Our study has several limitations. This data only represents the referral patterns at a single academic institution, and the results may not be generalizable across all settings. Although a similar trend may exist elsewhere, a larger nationwide study would be needed to demonstrate this trend more conclusively. Although the results can only be used to institute policy and procedural changes at our own institution, the data suggests that further investigation into this referral pattern at other facilities is warranted and should be undertaken to ensure the appropriate patient care. Another limitation is that we only evaluated patients treated operatively, despite the fact that most osteoporotic compression fractures are treated nonoperatively. Although we suspect the trend would continue (or be even more pronounced) with the inclusion of nonoperatively treated fractures, we chose this approach for two reasons: first, these patients presumably represent the most symptomatic injuries, those with severe, unrelenting pain unresponsive to nonoperative treatment; second, the variety of terminology and diagnostic codes used for osteoporotic compression fractures (e.g., “thoracic fracture,” “compression fracture,” “lumbar fracture,” “pathologic vertebral fracture,” among others) makes it impractical to identify such patients in a retrospective chart review, as it would necessitate a radiographic review of virtually every thoracic or lumbar fracture (traumatic and pathologic) treated at our institution. Despite this limitation, we still identified a large number of patients who met our inclusion criteria. Finally, this study is retrospective. If, however, we were to conduct a prospective observational study, both the patients and the physicians would be aware of the study, introducing a degree of bias that might impact the referral rate for osteoporosis evaluation.

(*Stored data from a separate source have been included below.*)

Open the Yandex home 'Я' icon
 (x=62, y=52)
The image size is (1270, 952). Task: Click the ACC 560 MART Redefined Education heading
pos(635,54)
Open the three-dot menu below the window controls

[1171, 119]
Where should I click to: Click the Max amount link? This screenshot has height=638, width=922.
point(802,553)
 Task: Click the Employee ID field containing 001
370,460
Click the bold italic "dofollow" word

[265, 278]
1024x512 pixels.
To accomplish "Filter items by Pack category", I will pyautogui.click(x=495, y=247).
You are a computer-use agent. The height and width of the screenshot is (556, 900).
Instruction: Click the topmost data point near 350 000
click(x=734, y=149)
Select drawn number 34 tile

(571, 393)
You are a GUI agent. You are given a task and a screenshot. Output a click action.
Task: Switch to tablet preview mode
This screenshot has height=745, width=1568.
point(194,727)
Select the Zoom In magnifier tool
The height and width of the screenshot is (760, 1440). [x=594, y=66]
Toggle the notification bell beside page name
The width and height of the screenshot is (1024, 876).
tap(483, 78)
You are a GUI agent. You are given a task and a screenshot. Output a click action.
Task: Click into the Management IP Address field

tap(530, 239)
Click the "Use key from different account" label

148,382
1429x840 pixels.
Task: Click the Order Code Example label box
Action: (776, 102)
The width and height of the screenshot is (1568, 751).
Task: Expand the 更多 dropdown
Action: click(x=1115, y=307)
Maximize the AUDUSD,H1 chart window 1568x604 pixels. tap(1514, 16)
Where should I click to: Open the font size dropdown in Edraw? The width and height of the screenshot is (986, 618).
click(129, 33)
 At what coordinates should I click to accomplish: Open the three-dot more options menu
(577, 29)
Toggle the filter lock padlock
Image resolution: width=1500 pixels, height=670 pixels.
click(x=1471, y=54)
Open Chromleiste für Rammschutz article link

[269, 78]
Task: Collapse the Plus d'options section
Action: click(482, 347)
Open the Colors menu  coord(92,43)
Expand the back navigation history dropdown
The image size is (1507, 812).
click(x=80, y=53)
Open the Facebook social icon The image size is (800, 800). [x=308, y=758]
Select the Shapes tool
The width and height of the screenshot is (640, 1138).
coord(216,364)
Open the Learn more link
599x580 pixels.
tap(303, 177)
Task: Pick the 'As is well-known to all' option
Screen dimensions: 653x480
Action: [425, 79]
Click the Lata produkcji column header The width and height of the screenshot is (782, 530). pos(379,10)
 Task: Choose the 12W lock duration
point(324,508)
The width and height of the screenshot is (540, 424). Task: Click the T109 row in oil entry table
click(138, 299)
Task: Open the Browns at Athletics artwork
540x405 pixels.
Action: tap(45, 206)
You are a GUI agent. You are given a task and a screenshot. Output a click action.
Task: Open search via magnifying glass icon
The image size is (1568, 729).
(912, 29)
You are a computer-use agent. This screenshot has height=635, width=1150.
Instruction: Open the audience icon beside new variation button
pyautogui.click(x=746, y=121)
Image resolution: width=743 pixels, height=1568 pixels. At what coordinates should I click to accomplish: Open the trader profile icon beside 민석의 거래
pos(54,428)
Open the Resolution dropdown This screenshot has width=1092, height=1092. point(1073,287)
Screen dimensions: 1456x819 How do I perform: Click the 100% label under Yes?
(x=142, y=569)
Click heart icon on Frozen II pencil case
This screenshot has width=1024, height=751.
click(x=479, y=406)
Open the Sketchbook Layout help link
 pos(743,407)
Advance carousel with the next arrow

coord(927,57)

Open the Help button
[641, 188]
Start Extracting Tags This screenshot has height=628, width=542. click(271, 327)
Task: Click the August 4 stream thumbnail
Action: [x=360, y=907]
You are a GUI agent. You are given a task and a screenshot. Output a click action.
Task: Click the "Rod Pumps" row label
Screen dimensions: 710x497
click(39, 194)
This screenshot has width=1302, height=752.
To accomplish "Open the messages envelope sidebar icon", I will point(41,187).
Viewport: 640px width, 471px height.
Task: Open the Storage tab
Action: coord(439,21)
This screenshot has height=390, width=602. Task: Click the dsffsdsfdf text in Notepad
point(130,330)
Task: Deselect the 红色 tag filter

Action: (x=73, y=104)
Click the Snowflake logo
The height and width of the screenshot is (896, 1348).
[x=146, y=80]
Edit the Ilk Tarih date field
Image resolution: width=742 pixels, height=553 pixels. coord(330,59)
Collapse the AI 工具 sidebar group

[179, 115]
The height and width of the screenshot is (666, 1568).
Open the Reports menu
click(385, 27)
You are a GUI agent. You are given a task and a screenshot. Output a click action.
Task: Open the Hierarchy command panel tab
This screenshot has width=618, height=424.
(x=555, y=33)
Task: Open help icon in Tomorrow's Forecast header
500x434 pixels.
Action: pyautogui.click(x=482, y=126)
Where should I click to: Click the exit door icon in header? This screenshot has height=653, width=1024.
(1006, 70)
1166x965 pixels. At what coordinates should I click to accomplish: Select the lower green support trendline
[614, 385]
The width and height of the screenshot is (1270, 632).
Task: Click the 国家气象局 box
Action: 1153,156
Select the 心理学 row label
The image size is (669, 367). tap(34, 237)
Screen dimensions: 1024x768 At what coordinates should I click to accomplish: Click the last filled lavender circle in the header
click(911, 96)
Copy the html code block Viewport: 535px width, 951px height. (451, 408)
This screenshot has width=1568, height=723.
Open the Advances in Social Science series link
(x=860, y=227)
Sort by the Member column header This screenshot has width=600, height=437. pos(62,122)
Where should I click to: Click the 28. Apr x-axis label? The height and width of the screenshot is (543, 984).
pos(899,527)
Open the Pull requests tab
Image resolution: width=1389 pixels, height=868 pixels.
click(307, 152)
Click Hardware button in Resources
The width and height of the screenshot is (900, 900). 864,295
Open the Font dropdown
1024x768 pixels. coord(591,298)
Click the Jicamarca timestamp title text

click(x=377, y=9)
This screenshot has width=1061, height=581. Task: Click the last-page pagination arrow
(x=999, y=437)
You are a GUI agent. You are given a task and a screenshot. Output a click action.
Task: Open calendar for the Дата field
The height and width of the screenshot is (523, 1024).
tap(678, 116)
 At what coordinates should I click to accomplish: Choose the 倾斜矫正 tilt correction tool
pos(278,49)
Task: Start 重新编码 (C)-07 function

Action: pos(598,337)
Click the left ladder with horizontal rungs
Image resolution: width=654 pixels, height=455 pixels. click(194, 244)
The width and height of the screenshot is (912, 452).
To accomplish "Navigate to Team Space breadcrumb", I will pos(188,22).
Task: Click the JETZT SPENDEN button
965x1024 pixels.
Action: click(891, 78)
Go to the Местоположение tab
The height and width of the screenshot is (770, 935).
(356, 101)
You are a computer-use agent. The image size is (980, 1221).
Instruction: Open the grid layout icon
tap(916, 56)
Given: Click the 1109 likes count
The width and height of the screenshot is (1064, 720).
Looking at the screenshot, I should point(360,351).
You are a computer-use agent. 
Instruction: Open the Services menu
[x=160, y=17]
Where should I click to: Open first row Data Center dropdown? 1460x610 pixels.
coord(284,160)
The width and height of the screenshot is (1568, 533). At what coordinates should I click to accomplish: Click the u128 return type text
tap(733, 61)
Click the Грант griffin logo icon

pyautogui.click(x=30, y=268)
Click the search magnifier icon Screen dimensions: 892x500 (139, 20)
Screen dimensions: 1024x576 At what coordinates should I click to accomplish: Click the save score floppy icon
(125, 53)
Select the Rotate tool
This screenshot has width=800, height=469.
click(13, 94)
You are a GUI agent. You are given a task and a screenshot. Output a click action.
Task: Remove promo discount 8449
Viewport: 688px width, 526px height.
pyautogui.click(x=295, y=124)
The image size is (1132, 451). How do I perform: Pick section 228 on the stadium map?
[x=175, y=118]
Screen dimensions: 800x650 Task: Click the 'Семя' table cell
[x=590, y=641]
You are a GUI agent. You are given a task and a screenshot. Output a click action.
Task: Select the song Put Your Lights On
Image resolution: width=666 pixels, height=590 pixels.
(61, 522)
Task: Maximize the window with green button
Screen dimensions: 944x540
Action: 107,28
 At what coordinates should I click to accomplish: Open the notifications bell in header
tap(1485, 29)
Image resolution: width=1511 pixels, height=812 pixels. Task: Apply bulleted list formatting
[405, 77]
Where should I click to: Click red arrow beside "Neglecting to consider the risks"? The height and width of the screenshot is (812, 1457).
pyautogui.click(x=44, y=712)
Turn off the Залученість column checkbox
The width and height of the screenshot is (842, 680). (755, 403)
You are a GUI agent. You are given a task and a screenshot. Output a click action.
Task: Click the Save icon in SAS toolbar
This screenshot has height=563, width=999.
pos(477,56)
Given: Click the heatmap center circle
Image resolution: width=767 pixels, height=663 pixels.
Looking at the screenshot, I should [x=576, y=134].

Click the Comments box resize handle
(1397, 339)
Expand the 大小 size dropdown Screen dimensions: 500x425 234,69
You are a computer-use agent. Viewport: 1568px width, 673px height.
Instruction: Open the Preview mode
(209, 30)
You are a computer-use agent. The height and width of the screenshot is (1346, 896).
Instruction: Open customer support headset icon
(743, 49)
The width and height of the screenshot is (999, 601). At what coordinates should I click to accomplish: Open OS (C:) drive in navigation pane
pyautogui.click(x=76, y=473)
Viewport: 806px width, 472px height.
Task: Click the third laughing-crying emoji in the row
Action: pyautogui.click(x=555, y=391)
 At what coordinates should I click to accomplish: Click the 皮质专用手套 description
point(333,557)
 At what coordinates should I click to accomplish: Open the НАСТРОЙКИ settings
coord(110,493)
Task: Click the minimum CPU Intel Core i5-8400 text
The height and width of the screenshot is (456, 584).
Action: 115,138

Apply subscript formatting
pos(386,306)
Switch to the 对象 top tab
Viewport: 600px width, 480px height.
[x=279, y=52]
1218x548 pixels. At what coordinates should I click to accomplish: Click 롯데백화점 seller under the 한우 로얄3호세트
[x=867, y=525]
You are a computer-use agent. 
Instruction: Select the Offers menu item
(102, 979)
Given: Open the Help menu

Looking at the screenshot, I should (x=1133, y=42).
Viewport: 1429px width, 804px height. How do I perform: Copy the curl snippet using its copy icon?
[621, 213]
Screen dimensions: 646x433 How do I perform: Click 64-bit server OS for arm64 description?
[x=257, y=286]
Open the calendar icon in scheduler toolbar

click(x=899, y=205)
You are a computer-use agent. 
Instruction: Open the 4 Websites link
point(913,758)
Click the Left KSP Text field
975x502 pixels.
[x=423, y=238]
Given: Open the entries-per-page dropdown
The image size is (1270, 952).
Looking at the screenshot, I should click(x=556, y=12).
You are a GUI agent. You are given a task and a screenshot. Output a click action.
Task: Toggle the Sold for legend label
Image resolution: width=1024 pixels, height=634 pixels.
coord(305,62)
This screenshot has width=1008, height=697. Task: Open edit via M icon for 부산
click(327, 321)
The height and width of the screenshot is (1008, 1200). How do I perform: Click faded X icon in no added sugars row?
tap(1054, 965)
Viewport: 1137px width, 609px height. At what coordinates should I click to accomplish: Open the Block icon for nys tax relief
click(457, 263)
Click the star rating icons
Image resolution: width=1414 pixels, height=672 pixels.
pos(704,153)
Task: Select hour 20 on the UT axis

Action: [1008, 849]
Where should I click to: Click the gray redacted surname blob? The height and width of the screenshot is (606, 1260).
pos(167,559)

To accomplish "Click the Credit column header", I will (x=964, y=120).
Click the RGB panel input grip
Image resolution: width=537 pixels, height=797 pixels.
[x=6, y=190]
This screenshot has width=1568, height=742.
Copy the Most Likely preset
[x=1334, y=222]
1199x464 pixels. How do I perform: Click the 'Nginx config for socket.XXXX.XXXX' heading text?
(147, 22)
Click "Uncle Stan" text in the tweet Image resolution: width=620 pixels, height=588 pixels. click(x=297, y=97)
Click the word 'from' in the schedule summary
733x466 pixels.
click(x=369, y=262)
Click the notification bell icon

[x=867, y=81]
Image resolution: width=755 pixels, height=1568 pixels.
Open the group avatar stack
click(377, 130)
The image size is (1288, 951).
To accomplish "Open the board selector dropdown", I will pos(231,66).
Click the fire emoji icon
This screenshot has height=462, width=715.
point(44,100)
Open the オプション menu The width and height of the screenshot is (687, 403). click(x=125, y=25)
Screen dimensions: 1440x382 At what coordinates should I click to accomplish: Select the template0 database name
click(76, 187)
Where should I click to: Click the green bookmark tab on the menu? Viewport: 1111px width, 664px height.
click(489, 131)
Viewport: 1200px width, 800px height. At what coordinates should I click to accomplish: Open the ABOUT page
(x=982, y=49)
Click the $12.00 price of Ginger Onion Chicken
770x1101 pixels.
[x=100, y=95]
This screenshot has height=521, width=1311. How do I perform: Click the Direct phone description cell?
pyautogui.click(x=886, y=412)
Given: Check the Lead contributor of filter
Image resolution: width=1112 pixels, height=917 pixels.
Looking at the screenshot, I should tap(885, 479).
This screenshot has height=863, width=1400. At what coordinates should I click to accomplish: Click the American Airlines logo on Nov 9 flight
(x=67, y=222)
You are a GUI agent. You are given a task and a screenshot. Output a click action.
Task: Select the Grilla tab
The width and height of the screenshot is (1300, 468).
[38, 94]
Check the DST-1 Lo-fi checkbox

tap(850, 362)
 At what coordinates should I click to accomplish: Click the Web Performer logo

In conclusion, we found that, among physicians who treat osteoporotic vertebral compression fractures, orthopedic surgeons more frequently address osteoporosis or refer patients for osteoporosis management than neurosurgeons and interventional radiologists or pain management physicians. The results of this study shed light on the disparity in how different specialties approach the treatment of osteoporosis in patients with fractures painful enough to require surgery. Although larger studies are needed to confirm this trend on a national level, the results highlight potential areas for improvement in osteoporosis awareness training.
Disclosures
Scott D. Daffner, Personal stock and clinical trial: Pfizer; Personal stock: Amgen; Fellowship grant: AOSpine; Research grant: AO Foundation
Jonathan M. Karnes, Institutional research support: Amniox Medical, Inc.